とりあえず、先に拾った携帯電話を届けるか?
「先に、届けなきゃ! この人だって困っちゃうものね」
そうだ、ちゃっちゃと届けてしまって、ゆっくり探そう。時間はある。
真理は、館内地図を頼りにサービスセンターへ向かった。
★
分かりづらい館内地図に苦戦しながら、何とかサービスセンターに辿り着き、無事に携帯電話を預けることが出来た。
ホッと一安心したが、問題はこれからだ。
どうやって、探そう。この広い森のようなショッピングモールの中を・・・。
そう思案に暮れていた時、隣ですすり泣く声が聞こえた。
ギョッとして振り向くと、小さい女の子が泣いていた。
「どうしたの? お嬢ちゃん・・・? もしかして・・・」
真理は屈んで女の子に尋ねた。
「ママ・・・、いないの・・・。どっか行っちゃった・・・」
「ああ、やっぱり・・・」
迷子だ。
真理は女の子の前にしっかりしゃがむと、頭を優しく撫でた。
「本当に、ママどっか行っちゃったの? ここら辺にいるんじゃない?」
女の子は首を振った。
「ずーっと向こうから来たの・・・。ママと思って一緒にきたら・・・、違う女の人だったの・・・」
(あ、これ本物だ。灯台下暗しじゃないやつだ・・・。本当にはぐれちゃったやつだ・・・)

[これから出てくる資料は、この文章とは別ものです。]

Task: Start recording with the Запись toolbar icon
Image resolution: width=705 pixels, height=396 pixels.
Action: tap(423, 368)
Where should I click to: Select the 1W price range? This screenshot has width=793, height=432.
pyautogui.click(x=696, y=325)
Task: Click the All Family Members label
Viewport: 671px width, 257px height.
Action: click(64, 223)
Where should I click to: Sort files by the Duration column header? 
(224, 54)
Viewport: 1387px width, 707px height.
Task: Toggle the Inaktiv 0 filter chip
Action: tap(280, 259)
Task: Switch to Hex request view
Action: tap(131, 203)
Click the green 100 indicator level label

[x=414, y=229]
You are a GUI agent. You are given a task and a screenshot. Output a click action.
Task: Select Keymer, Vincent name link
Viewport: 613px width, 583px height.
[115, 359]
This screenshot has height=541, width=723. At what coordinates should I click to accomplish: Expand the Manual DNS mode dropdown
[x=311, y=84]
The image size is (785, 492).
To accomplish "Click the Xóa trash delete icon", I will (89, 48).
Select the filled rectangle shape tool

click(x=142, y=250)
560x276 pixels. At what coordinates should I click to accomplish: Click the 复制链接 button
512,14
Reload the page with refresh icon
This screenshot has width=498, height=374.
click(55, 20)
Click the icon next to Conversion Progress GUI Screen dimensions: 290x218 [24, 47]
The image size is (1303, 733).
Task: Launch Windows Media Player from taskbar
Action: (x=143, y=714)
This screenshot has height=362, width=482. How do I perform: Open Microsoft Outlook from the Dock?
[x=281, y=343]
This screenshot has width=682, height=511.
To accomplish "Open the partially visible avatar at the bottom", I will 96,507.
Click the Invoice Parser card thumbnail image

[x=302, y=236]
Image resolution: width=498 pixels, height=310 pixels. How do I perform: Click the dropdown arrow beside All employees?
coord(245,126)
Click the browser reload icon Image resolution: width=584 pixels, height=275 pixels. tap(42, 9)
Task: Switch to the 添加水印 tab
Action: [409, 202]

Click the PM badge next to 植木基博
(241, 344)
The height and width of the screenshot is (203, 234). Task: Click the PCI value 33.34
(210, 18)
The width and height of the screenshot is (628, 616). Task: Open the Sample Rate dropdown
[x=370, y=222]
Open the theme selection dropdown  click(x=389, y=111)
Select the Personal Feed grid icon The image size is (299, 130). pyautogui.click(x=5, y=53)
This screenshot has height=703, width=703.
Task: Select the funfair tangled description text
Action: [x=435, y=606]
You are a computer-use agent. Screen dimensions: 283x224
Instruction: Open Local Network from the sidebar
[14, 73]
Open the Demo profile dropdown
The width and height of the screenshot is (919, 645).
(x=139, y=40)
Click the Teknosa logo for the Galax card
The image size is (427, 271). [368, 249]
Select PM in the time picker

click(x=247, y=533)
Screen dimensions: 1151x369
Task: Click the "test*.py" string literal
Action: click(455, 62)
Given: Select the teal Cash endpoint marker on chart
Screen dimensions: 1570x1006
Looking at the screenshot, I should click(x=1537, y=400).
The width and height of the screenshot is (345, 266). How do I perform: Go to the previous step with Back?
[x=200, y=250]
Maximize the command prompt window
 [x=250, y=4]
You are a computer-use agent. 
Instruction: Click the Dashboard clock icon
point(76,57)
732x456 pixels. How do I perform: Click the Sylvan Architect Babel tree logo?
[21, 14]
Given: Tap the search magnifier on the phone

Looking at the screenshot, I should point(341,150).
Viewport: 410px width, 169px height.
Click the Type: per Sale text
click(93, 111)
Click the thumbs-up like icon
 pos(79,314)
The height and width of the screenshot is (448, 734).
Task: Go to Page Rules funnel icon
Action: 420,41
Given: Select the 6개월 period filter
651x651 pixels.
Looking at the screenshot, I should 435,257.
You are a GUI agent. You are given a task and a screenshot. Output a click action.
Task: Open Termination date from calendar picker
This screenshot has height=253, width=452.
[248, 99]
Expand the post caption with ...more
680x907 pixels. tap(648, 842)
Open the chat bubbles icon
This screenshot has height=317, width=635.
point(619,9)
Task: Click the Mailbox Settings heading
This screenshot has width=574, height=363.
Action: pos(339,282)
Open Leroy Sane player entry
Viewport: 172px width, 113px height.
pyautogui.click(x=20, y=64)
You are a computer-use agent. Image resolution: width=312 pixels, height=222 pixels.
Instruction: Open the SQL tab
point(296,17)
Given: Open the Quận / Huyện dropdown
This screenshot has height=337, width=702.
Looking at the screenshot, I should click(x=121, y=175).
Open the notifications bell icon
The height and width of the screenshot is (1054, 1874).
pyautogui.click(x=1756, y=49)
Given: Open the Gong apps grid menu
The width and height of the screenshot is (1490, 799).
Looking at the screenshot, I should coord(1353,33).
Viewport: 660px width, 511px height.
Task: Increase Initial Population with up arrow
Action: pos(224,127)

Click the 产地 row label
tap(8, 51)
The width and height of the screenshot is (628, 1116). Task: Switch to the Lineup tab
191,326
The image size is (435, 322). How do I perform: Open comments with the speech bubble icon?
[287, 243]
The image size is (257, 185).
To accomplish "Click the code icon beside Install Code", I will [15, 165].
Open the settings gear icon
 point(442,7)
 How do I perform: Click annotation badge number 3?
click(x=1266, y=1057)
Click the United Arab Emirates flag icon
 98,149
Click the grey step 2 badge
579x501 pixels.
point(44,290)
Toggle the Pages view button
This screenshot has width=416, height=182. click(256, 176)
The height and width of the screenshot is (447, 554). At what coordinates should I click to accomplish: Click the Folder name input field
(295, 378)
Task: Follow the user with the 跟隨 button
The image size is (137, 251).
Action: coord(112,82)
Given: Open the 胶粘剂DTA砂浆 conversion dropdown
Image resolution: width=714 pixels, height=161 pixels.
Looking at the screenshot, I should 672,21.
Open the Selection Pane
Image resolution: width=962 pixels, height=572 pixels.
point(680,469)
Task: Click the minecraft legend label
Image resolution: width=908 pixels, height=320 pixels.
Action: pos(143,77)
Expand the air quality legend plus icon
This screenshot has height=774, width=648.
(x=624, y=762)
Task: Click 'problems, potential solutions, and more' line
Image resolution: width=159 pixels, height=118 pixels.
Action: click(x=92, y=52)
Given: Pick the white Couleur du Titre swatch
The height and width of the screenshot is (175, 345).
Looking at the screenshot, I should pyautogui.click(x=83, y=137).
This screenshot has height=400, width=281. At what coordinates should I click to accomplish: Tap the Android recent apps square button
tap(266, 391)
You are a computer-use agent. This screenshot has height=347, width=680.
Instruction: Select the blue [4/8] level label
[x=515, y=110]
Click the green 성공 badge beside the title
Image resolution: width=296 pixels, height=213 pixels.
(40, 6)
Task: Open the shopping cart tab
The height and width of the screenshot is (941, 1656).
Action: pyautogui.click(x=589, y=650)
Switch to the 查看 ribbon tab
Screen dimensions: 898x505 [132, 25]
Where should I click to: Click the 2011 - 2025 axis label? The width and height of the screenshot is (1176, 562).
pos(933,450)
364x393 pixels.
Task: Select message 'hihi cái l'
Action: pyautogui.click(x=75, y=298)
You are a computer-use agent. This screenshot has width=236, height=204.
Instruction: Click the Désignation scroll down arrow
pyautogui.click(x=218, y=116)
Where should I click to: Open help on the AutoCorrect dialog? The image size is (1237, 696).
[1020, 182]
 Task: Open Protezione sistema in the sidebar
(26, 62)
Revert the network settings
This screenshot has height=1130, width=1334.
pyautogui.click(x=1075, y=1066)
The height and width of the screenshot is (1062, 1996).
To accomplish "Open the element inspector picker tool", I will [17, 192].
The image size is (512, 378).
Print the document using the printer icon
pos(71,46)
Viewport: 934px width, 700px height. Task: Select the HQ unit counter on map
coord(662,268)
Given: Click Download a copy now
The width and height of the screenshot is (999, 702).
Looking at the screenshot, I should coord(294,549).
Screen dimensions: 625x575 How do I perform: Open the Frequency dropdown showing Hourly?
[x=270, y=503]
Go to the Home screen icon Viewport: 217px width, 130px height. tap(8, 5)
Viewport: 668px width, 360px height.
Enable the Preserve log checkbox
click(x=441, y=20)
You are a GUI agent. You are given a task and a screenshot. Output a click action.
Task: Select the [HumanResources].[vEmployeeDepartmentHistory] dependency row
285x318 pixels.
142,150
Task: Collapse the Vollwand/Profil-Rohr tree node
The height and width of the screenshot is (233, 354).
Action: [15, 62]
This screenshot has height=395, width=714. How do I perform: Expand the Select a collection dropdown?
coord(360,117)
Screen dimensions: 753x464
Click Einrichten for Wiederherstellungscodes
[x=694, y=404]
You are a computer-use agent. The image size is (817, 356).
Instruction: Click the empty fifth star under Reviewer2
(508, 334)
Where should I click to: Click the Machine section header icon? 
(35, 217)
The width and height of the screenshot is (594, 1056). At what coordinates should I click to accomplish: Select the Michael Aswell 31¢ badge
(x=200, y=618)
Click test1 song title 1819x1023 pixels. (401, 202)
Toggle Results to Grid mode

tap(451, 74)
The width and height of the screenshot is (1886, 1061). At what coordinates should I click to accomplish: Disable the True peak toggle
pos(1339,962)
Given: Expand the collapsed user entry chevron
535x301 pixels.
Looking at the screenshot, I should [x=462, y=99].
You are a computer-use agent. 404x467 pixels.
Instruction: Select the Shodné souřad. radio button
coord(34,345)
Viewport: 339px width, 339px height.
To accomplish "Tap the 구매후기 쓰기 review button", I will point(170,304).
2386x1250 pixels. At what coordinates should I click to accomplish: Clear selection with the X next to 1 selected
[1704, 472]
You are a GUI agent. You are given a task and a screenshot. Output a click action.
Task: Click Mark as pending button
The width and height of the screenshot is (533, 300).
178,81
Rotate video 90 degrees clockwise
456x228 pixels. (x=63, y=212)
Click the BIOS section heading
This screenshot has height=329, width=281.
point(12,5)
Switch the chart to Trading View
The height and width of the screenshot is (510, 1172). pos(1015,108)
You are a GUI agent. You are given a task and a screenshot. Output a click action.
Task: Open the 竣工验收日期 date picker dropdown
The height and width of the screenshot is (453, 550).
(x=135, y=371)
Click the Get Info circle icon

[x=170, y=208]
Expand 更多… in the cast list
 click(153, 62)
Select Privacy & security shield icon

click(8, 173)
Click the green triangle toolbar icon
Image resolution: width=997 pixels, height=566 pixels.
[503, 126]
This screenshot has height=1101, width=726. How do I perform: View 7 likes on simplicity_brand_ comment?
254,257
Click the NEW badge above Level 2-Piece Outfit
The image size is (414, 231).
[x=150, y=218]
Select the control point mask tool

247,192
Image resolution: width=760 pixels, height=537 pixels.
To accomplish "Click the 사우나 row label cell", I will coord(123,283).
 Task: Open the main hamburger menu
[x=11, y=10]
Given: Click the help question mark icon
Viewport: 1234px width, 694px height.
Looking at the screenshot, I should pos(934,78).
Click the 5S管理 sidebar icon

真理は立ち上がると、出来るだけ左手に荷物を集め、右手を空けた。
そして、その手を女の子に差し出すと、
「迷子センターに行こうね。お姉ちゃんが連れて行ってあげる」
そう言って元気づけるように、にっこりと微笑んだ。
「・・・知らない人について行っちゃダメだって・・・、ママ言ってた・・・」
(うん、それについて行ったのあなただよね? それも自ら・・・)
その言葉を飲み込んで、もう一度、女の子の前にしゃがんで、顔を覗き込んだ。
「そうね。それは正しいわ! でも、迷子センターっていう所に行くと、ママが見つかるっていうすごいことが起こるのよ!」
「ほんと?」
「うん! ホントにすごい所なの!」
「じゃあ、行く・・・」
(うーん、何だろう、この罪悪感・・・)
人助けのはずなのに、口車に乗せて連れ出している自分に妙な違和感を覚えながら、真理は小さい女の子の手を引いて、迷子センターに向かった。